I agree with forourgirls, honesty is the BEST way to show them respect during this process. I basically told DD, "I want to be honest with you & show you respect during all these changes in our lives, but sometimes the most honest IS *I don't know*, or *Let me think about the best way to answer that great question you just asked*." I told her that I was often still working on understanding things too, so I wasn't always able to explain them. I told her that NO question was off limits, but that I couldn't answer what she didn't ask. We talk openly about addiction - not just alcoholism, but how all kinds of people struggle with all kinds of behaviors. I talk to her about how it was for me as a kid with an a father who was an alcoholic & drug addict.

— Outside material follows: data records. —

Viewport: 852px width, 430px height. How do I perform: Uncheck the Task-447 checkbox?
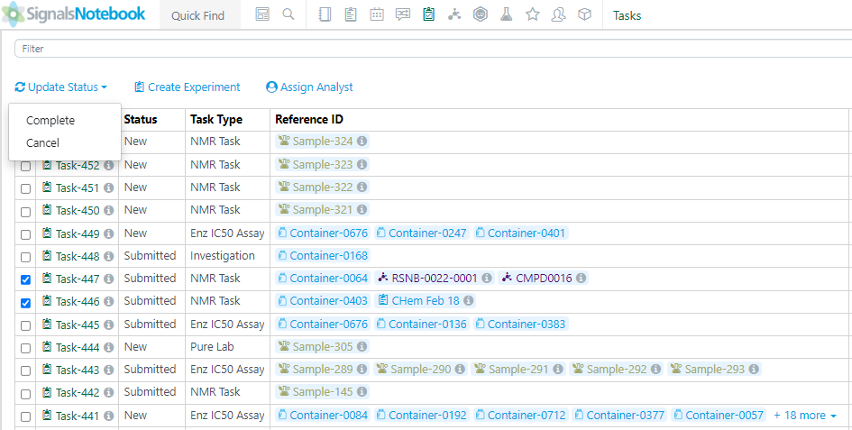tap(25, 279)
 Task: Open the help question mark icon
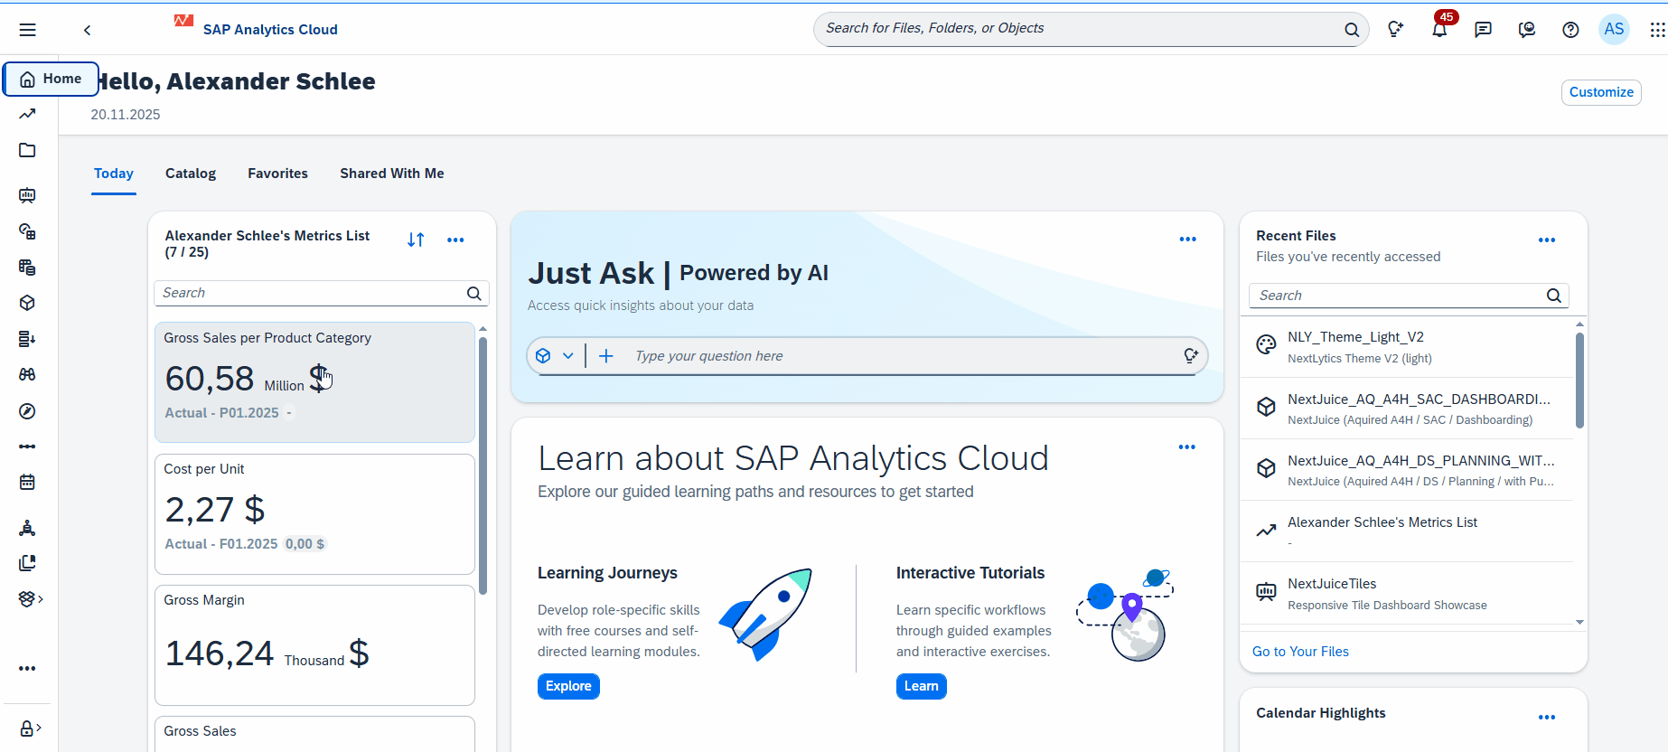pos(1570,30)
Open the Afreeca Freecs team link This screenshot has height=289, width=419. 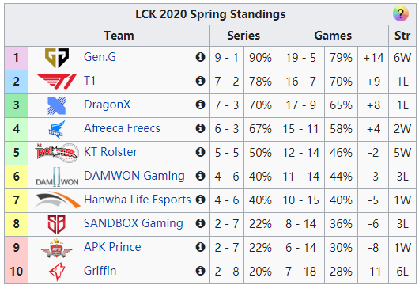(122, 128)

When we separated she was around 5 yrs old (10 now); I told her that sometimes people grow apart & just can't get along the way they once did. And that trying to FORCE that sometimes brings out the worst in both people, which makes everyone in the house miserable. Sometimes, people need time & a little space just like she does when she goes to her room to read or play alone & shuts the door. That becomes her sanctuary - but for mommies & daddies to do that it sometimes involves living apart. I told her I didn't know where any of the changes were going to take us for sure, but that I COULD promise to let her know as soon as I figured it out. (And then, of course, I kept any promises that I made.)

It really paid off for me to show some vulnerability & not try to pretend that I had my crap together all the time.